心に重大な無価値感を抱える親は、子供の失敗を許せません。

同時に、

心に重大な無価値感を抱える親は、子供の成功を喜べません。

子供は失敗しても成功しても、物事がどう転んでも結局、親から責められます。


心に重大な無価値感を抱える親は、かつてその親から虐待されています。

本人に虐待されたという自覚は無いことが多いです。
自覚の有る無しに関わらず、親はその親から虐待され、
心は虐待された幼い日に凍りついて、その歩み、成長を止めてしまっているのです。

見た目は立派な大人でも、心は幼児のままです。

幼児は幼児を包みこんで愛情を注ぐ様なことは出来ません。

本当の愛情は心が成熟して初めて持てるもの、とも言えます。

心が幼いままの親が子供の失敗を許せないのは、
子供が何かに成功して、親の自分が羨まれたいし、誉められたいのです。
それなのに失敗する我が子は、自分が誉められることを邪魔する存在なのです。

そこに我が子が一生懸命がんばったプロセスは意味を持たず、
ただ失敗して、自分が羨まれ誉められる機会を潰した子供がいるのです。

だから失敗した我が子を、責め苛みます。


では、望み通り我が子が見事に成功を収めたらその親は満足するのでしょうか?

心が幼児のままの親は、今度は我が子を妬ましく思います。
嫉妬するのです。

誉められたいのは自分のことであり、子供のことではないのです。


そもそも心に重大な無価値感を抱える親は、普段から子供を、
自分が見たくない、触れたくない、感じたくない無価値感から目を逸らすために、
子供を利用しています。

子供の価値を貶めて自分の価値が上がったかのように感じることに中毒になっています。

だから子供は、
失敗しても、
成功しても、
何が無くても、
ずっと責められるのです。


しかし、その親は自分がいつもいつも子供を責めたてていることに気が付きません。

その子を蔑んで、貶めて、奪い尽くしているのに、与えていると思い込んでいます。

「思い込んでいる」と言いましたが、ここは非常に表現が難しいところで、

その親は本当は心の奥底では、自分の卑劣さ、卑怯さを知っています。

知っていながらそれでも自分が抱える無価値感から目を逸らすことが何よりも大事なのです。
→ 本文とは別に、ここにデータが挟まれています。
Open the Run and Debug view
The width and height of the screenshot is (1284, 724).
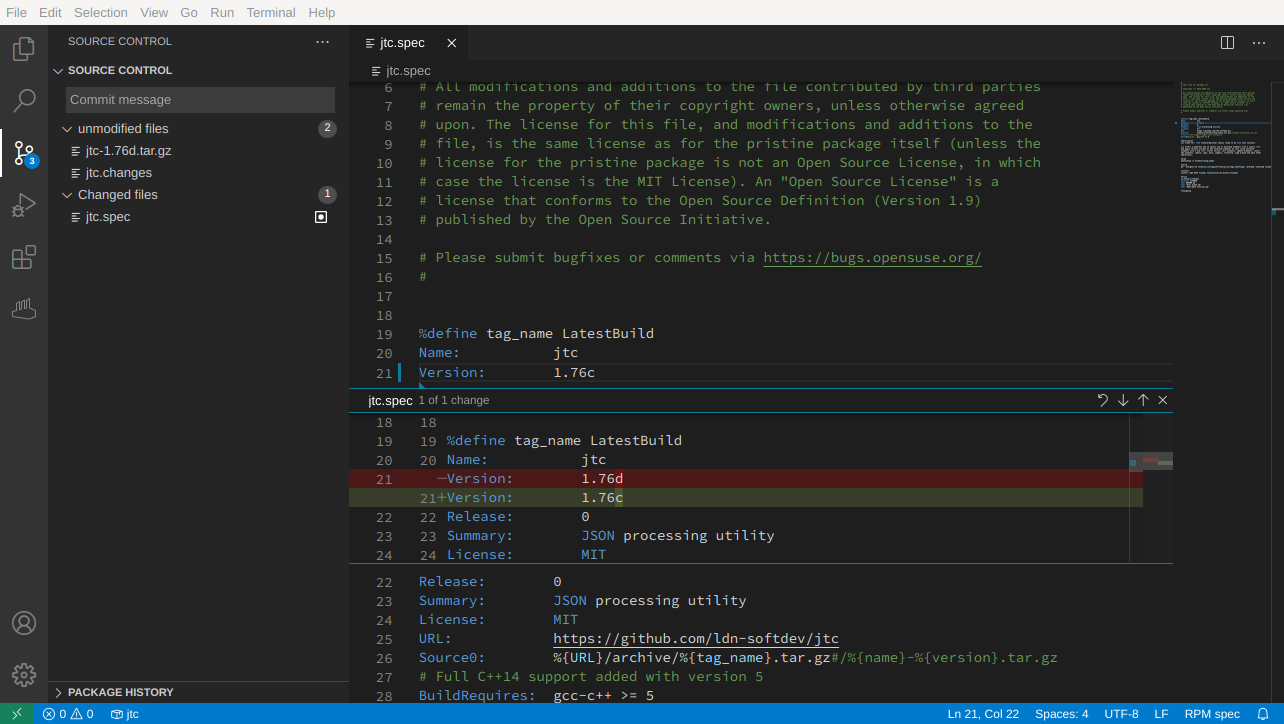[x=24, y=205]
無価値感から目を逸らすことが生きる目的になってしまっているのです。

そうなってしまうと、自分が抱える無価値感が見えそうになる度に、目を逸らすことがほぼオートマチックに行なわれます。

何かと言い逃れる人生になります。
責任から逃げる人生になります。

自分は無価値ではないと自分の中でいつも葛藤する人にならざるを得ません。

そして、この世の中で唯一、無抵抗な存在である幼い我が子は、

自分が抱える無価値感から目を逸らすための道具になってしまいます。


子供を道具として扱いながら、それでも尚、自分は愛情溢れる親だと信じ、

我が子を抱きしめて人生を共に歩いているつもりですが、
実は、親が子にしがみついて、おんぶされて、歩いているのはその子ひとりの足です。


例え、過酷な幼少期を過ごし、心が凍りつき、重大な無価値感を抱えても、

そのことに気づいたなら、我が子を道具にすることなく、愛情を注ぐことが出来る様になります。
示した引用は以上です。